_What is required_
Transcribe only the stretch of lines that opens with the line containing "Open the settings gear icon" and closes with the last line of the listing, skipping pictures.

--- Available records Enclosed Below ---

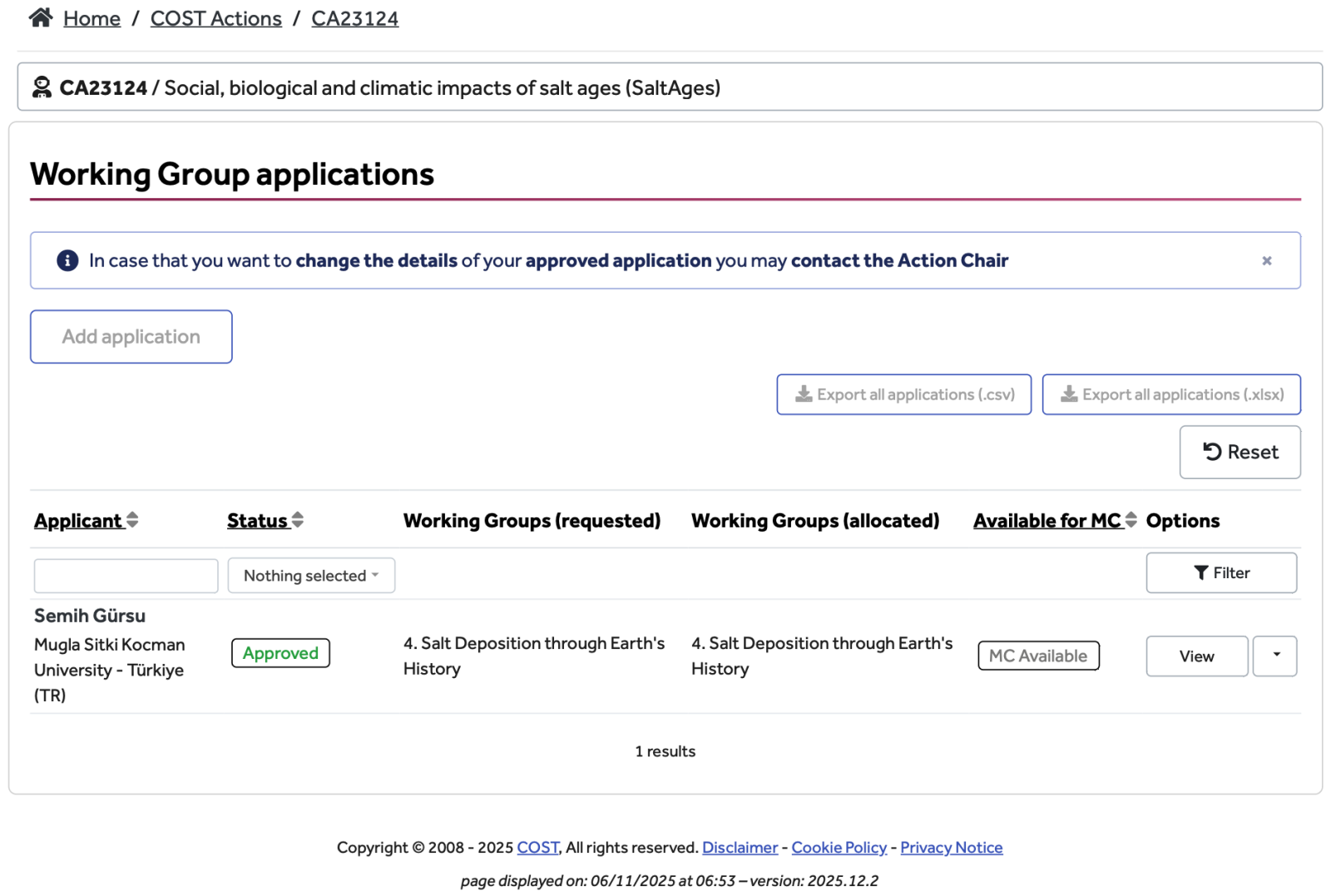
Task: Open the Privacy Notice footer link
Action: pyautogui.click(x=951, y=847)
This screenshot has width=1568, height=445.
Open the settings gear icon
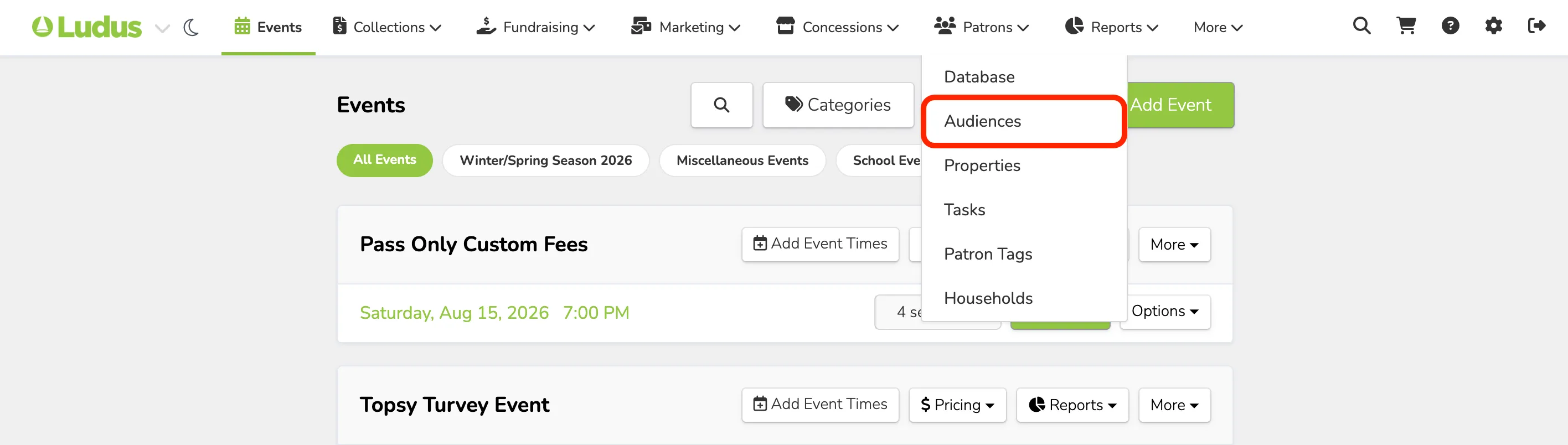[x=1494, y=26]
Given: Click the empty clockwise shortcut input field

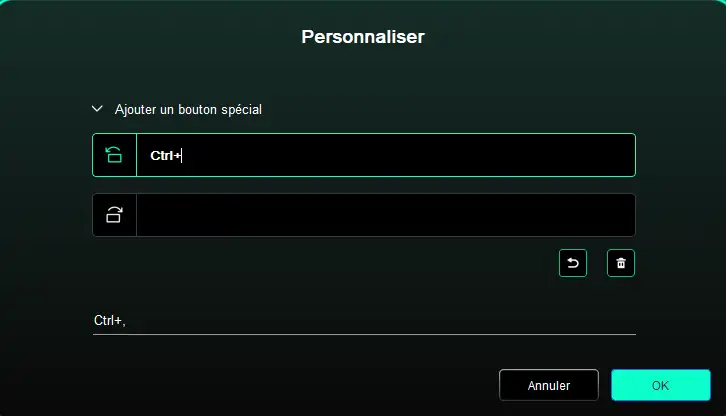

--- End of Enclosed Available records ---

_Output of the task_
Open the settings gear icon
[x=1494, y=26]
Given: Click the empty clockwise shortcut input field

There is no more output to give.